Существует замечательное определение: «дачное чтение», то есть роман, который хорошо взять с собой на дачу. В отличие от книг, за чтением которых легко убивать время в поездке или в вагоне метро, «дачное чтение» может и не захватывать воображение, но обязано быть рассудительным, в меру требовательным к чувству прекрасного и приятным во всех отношениях – одним словом, старомодным и поэтичным. «Дачный роман» напоминает об атмосфере не очень дорогого пригородного курорта, с хорошим обществом и с облагораживающим дух привилегированным укладом жизни, где все хотят выглядеть лучше, чем на самом деле. Кроме того, в отличие от дачных романов между людьми, книга всегда завершается благополучно (во всяком случае, для читателя) и остаётся одним из трогательных воспоминаний.

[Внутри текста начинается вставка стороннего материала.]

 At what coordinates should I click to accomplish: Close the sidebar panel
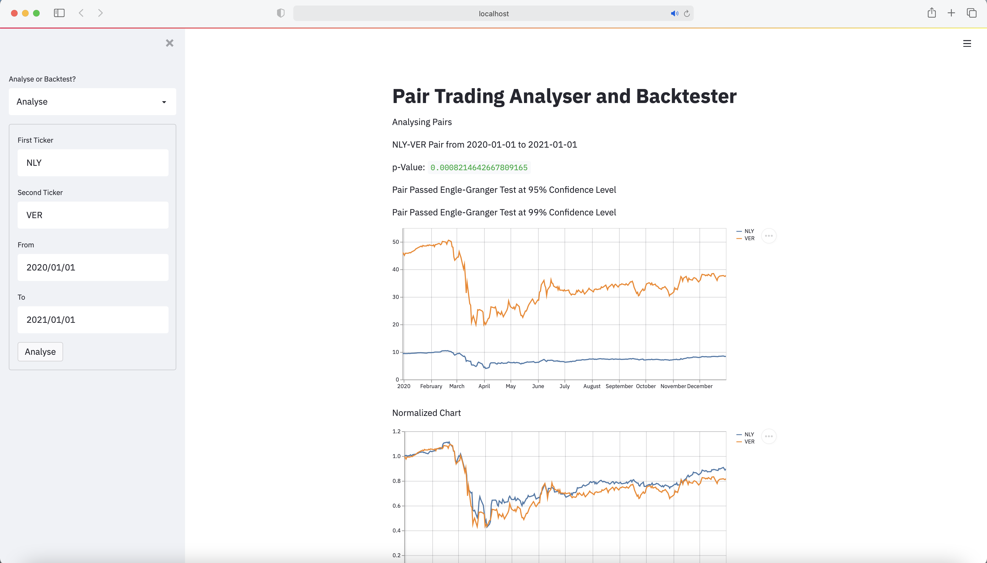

Сергей Ильин не просто хорошо перевёл хороший роман – роман Торнтона Уайлдера «Каббала», – но ещё и очень удачно дополнил его другим, давно уже опубликованным на русском языке, произведением автора, без чего один этот перевод вряд ли увидел бы свет: книги теперь любят издавать «на вес», и иные издания заставляют вспомнить старинный анекдот про купца-печатника, которому один сочинитель продал кирпич, спрятанный в пухлой рукописи. К счастью, Ильин объединил два романа очень уместно и с интригой. «Каббала» (1926) – это литературный дебют Уайлдера, а «Теофил Норт» (1973) – его «последний поклон», тесно связанный с воспоминаниями о начале писательского пути. Разделённые творческой жизнью автора, оба романа примыкают друг к другу по времени действия, а автобиографический подтекст, который не может не просматриваться в первой и в последней книгах писателя, удачно восполняет присутствующую в них недосказанность: к тому же, поскольку главный герой «Каббалы» ни разу не назван по имени, то, переходя ко второму роману, читатель сразу же поневоле узнаёт его в Теофиле Норте. Этот герой уже известен из художественной литературы. Перед нами молодой американец 20‐х годов, сверстник героев Хемингуэя и Фицджеральда, который, как и они, проходит школу жизни в послевоенной Европе, а затем возвращается на родину в разгар «джазового века».